Unlike Vin de Table, a Vignobles de France wine may carry the vintage year on the label and, crucially, may be labelled by grape variety – the clearest sign so far that France has capitulated to the New World way of selling wine. Those creating Vignobles de France wines – and the French authorities hope that they are giving the green light to a new generation of cleverly marketed international French wine brands – will be allowed to blend ingredients from all over France, and there will be no restrictions on which vine varieties are planted where. Those who have planted Riesling in Bordeaux, or Chardonnay in Alsace, such as Olivier Zind-Humbrecht, for example, will no longer have to dissimulate. A national list of approved varieties is to be drawn up (which seems a bit of a waste of manpower - why would anyone want to plant a variety that would not make saleable wine? and are all hybrids really so bad?).

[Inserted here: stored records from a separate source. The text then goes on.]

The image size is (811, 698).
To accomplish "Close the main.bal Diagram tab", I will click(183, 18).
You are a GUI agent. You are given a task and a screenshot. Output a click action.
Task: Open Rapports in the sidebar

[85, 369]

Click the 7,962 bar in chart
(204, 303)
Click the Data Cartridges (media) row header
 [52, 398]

Thanks to the new EU wine regime announced at the end of last year, which included the adoption of much more liberal winemaking practices, all sorts of techniques previously frowned upon as quintessentially un-French such as the use of oak chips and added tannins will be allowed for these Vignobles de France wines. Limits on yields seem to have been abandoned for this new category, which, when combined with much more interventionist winemaking, must be a potential cause for concern.

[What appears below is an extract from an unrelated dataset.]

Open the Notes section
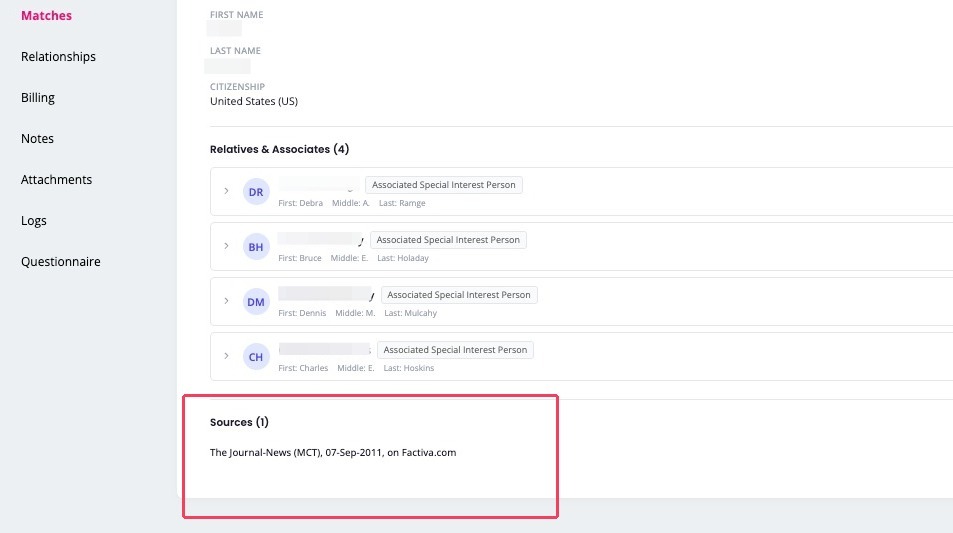The image size is (953, 533). [x=37, y=139]
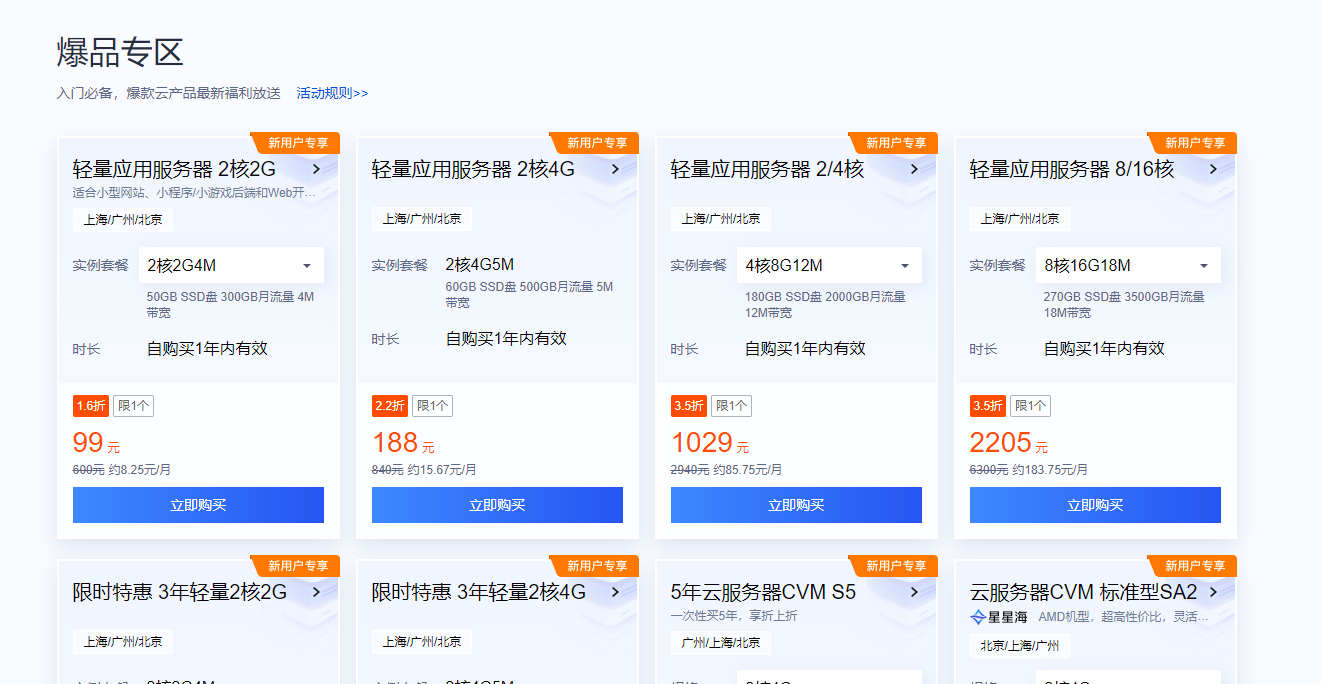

Still within the letter of the new wine regime, the Appellation Contrôlée category continues, as does its regulatory body the INAO, but the official announcements made at the end of last week tacitly admit that some appellations’ regulations need revision. ‘Decentralisation’ is a recurring theme throughout the document setting out the reforms. Presumably local wine organisations are expected to put their own houses in order?

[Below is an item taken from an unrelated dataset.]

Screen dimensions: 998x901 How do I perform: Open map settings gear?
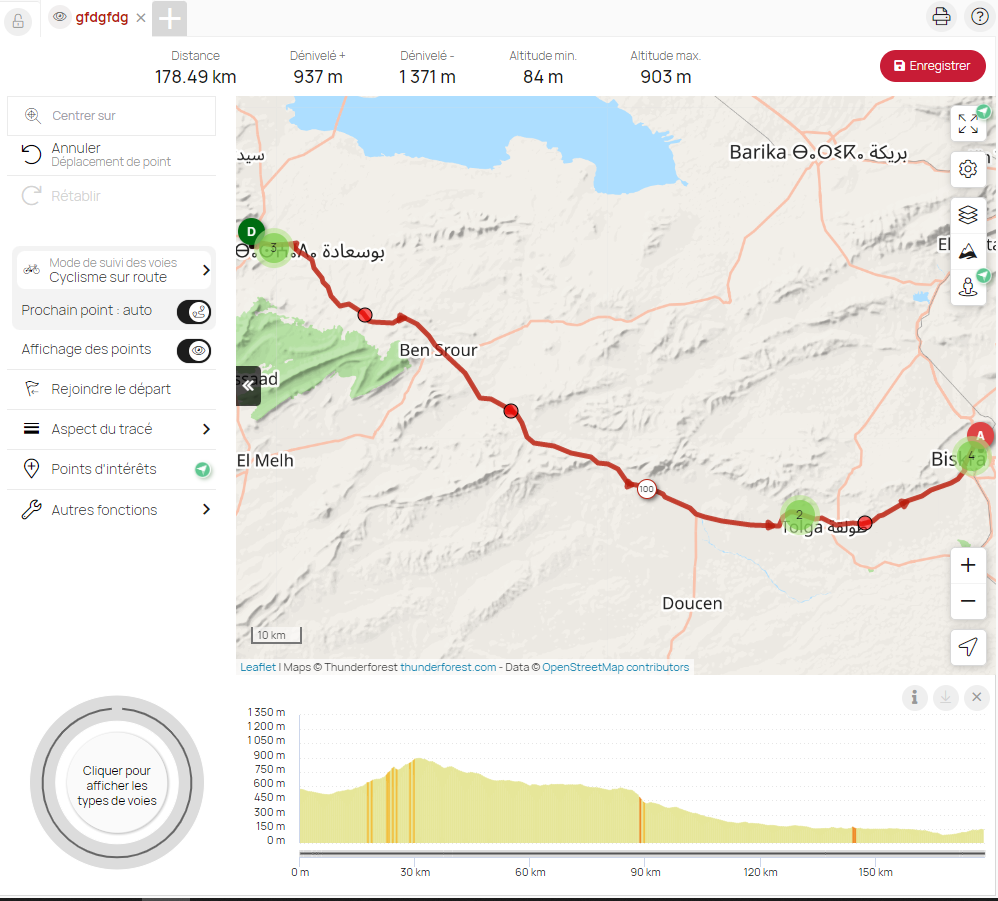(967, 169)
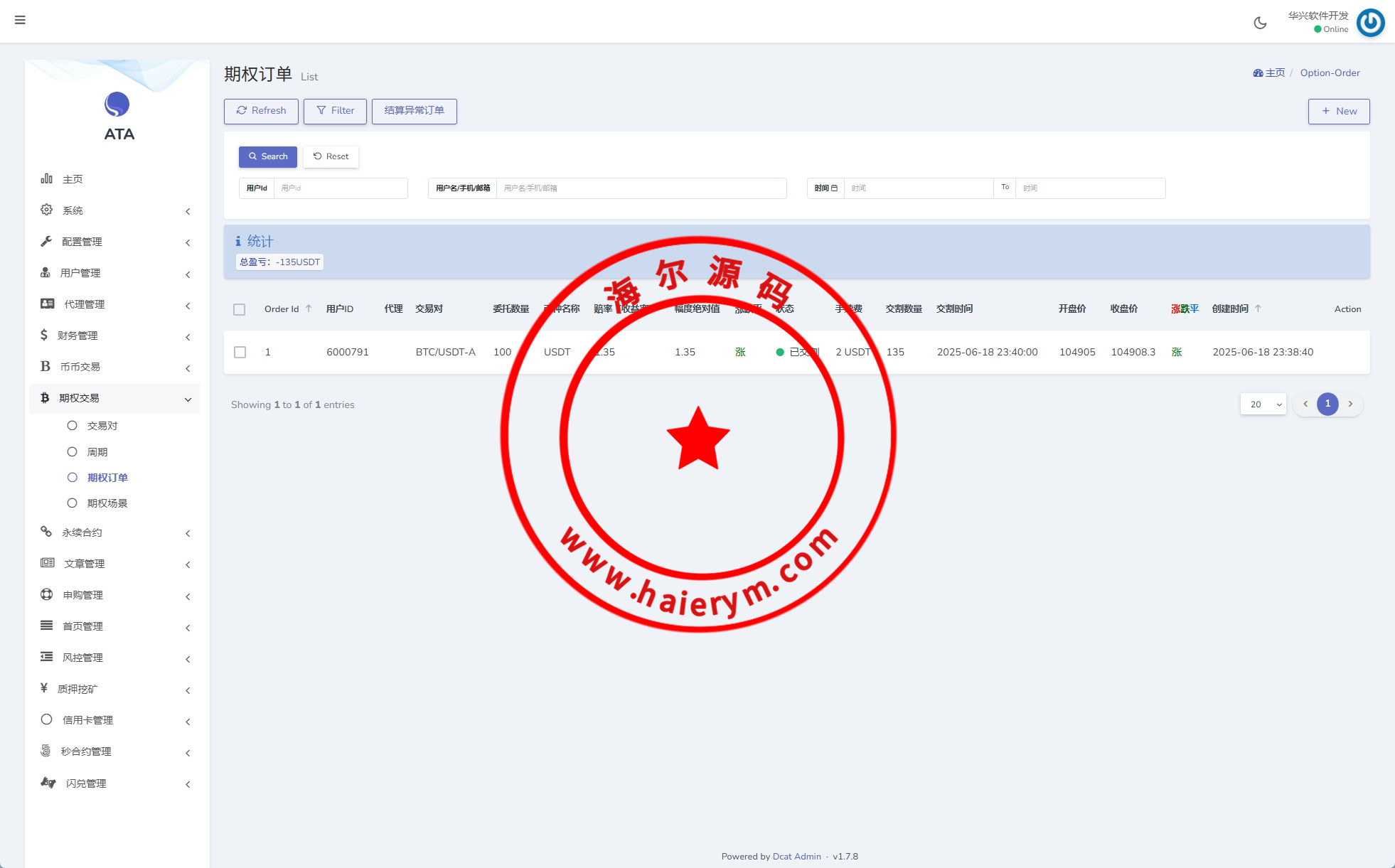The width and height of the screenshot is (1395, 868).
Task: Open the 周期 submenu item
Action: [x=97, y=452]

The current Vin de Pays category will now also be overseen by INAO and all French wines will fall into one of three tiers so that they conform more closely to the distinctions confirmed in the EU wine reforms agreed last December and due to come into force in August this year. (The three tiers are: wines without geographical indication, such as these Vignobles de France wines; wines of protected geographical indication, similar to current Vin de Pays; and wines with protected designation of origin, similar to current AOC wines.)
Wine tourism is specifically targeted for development – look out for a programme of grants like those which have turned parts of Italy’s wine country into an agriturismo
zone. And, amazingly, the development of French wine marketing online has so far been stymied by health campaigners in France.